Podopaediatrics

Podopaediatrics is a clinical branch of pediatric medicine that deals with pediatric foot diseases and its associated effects upon the lower limb of the child. Care of the child’s foot is important in the first year of life because it is the period of rapid growth wherein the feet may grow to half the size of the child’s adult foot. A child’s foot may be affected by warts, heel pain, ingrown nails, flat feet, in-toeing or outoeing. The more common clinical conditions of the foot and ankles brought to the attention of the podiatrist are club foot, high arch, tarsal coalition, and toe deformities; some of which are noted as follows.

Club Foot

Club foot is a common foot deformity observable at birth where one or two feet are turned towards an inward and downward position also known as talipes equinovarus. This condition is generally more common in boys than in girls.
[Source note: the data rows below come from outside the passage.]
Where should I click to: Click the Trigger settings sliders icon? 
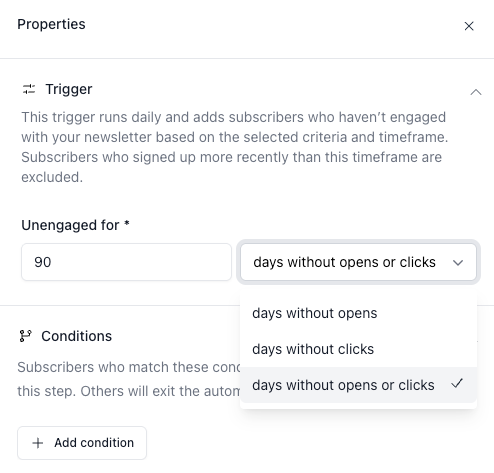pyautogui.click(x=29, y=89)
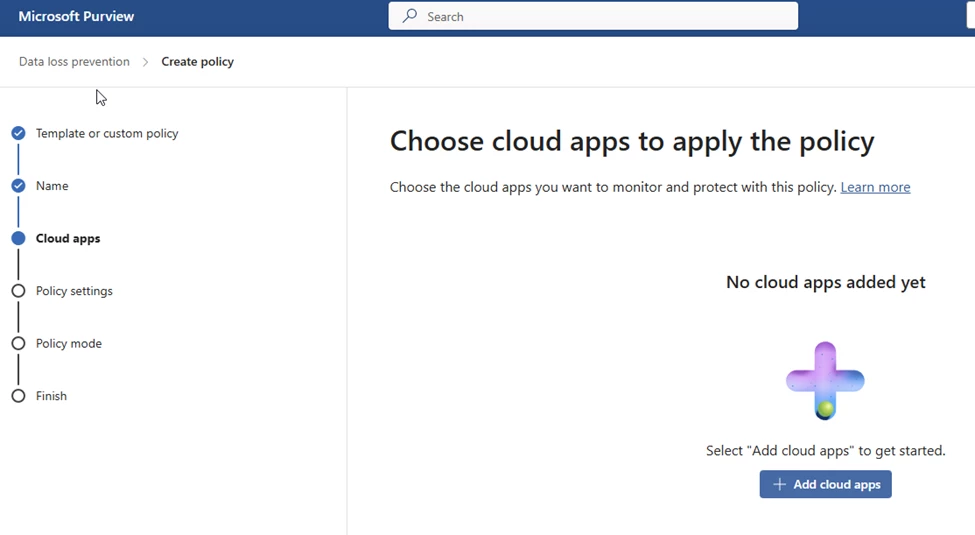Open the Learn more link

click(875, 187)
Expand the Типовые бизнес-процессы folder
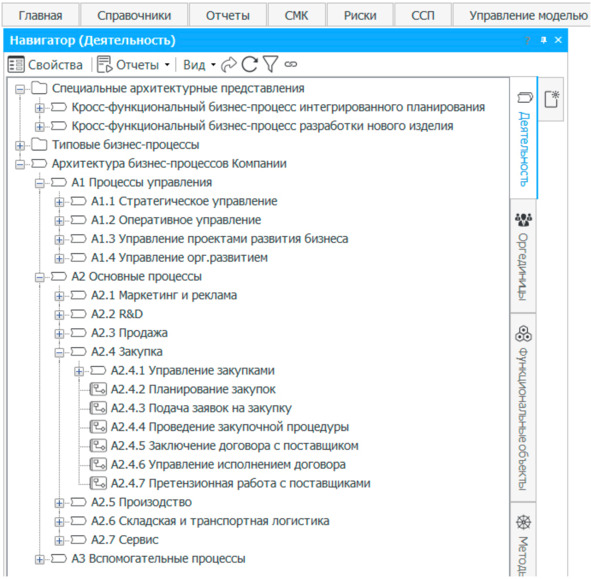 coord(20,146)
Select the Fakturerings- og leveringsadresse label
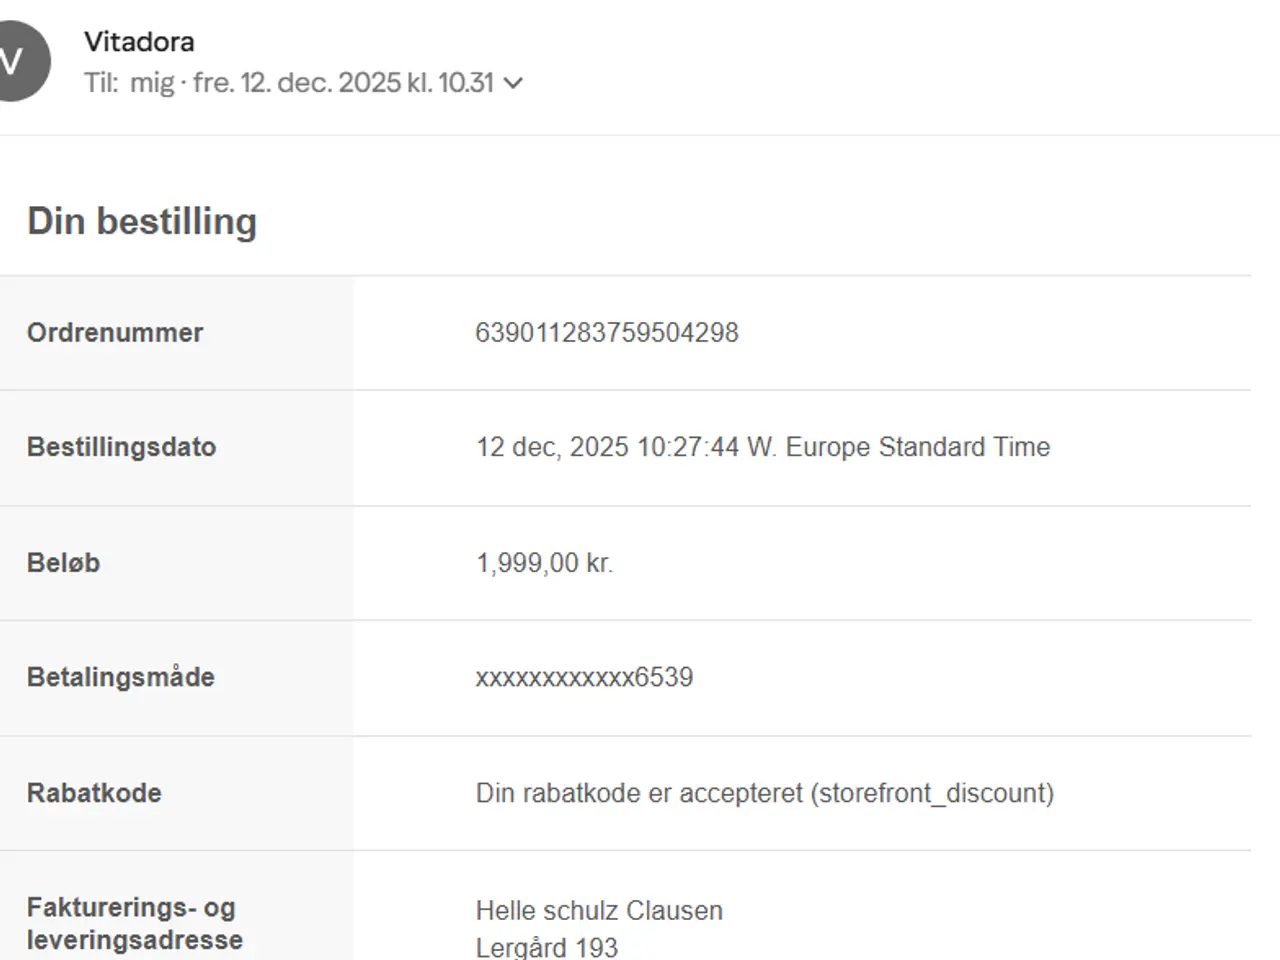The image size is (1280, 960). [135, 923]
There are two kinds of club foot, the postural or the positional club foot and the Rigid or Fixed Club Foot. Club foot does not cause pain but it may be disfiguring to a child and may affect the child’s ability to walk.

High Arch

High arch or Cavus foot is a clinical condition wherein the arch from toe to the heel is raised more than the normal. The excessive weight on the ball and heel may cause pain and instability in the gait of the child. Children with neurological disorders like cerebral palsy, poliomyelitis, and muscular dystrophy may be more likely to develop cavus foot.

Tarsal Coalition

Tarsal coalition is a developmental condition in which there is an abnormal connection between two or more tarsal bones. The abnormal growth of bone cartilage and fibrous tissue causes pain and decreased range of motion of the foot.

Toe Deformities

Toes are the digits in your feet that are associated with walking, providing balance, weight bearing and other activities. These are the common toe deformities in children: Hallux Valgus, Hammer Toe, Mallet Toe, Claw Toe, Curly Toe, Polydactyly and Syndactyly.